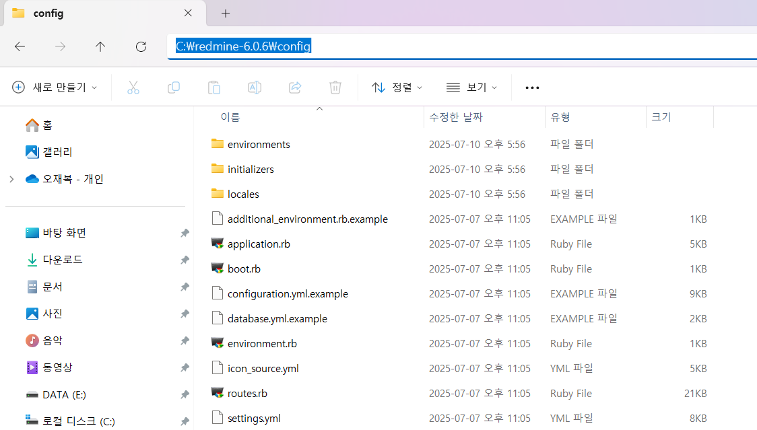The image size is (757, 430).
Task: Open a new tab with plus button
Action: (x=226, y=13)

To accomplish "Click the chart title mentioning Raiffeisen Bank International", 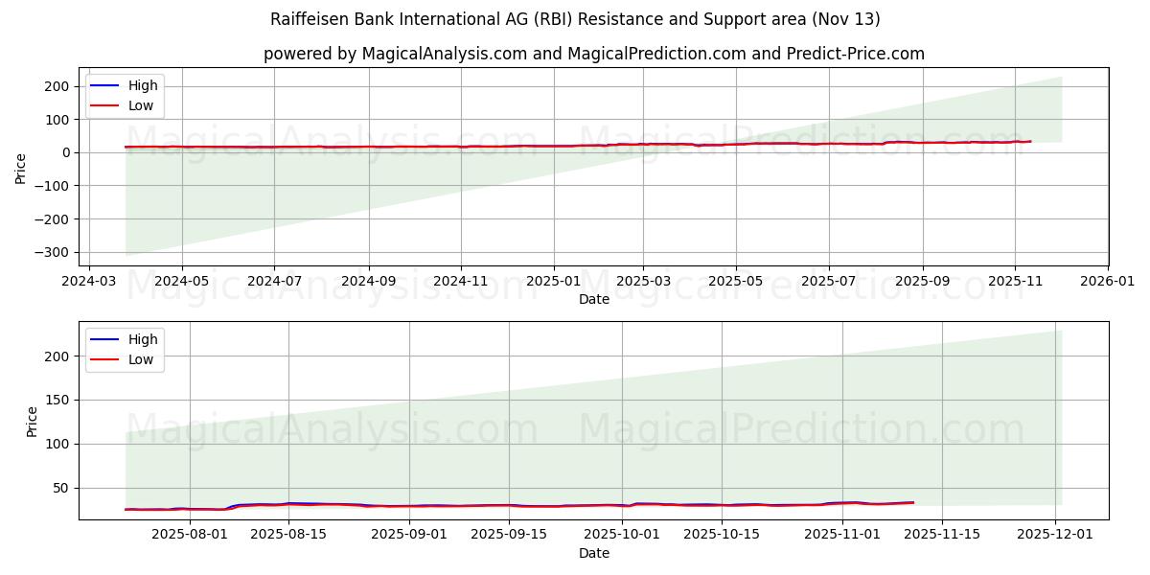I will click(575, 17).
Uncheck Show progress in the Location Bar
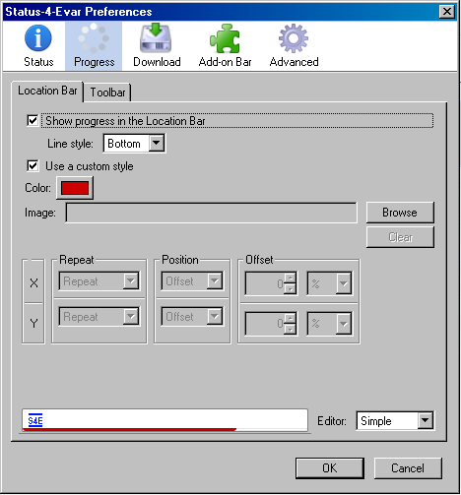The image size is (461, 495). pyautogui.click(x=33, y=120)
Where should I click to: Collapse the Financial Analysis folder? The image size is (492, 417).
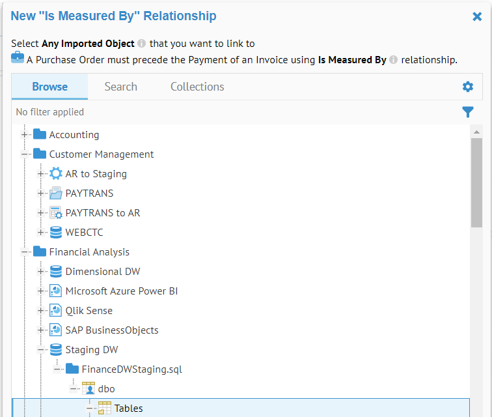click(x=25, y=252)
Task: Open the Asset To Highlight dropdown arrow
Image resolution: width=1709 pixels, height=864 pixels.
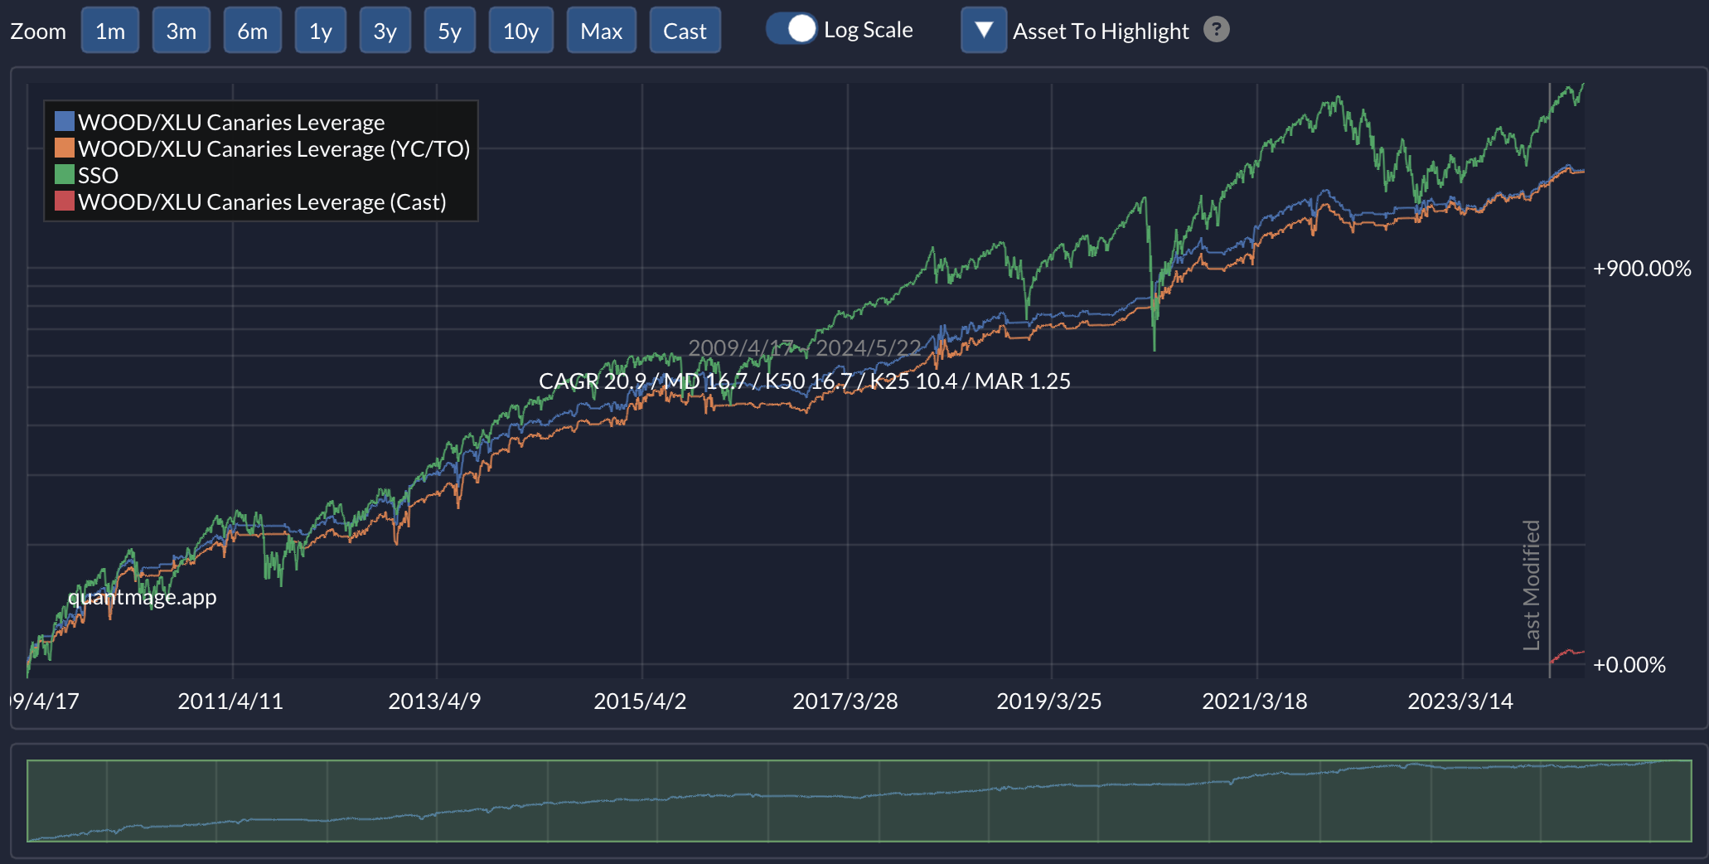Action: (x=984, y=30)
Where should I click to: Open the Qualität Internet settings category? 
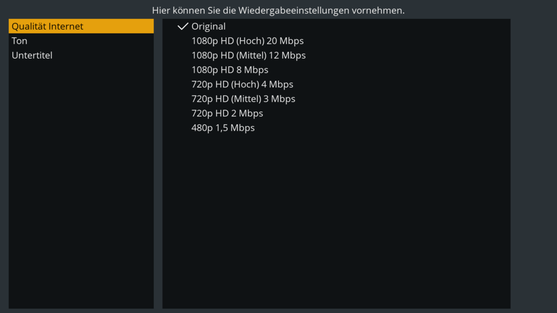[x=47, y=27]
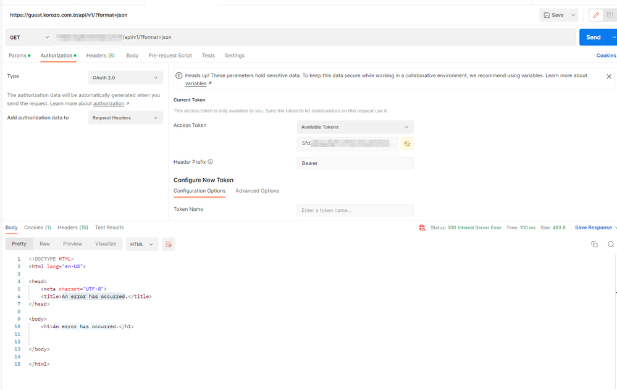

******

■ What needs to be done
Starting with the line that holds "Where should I click to: Open", repeat exactly every line through the end of the material above, both ends included, without the pictures.

■ Answer for this exercise
Where should I click to: Open the Qualität Internet settings category? 
[x=47, y=27]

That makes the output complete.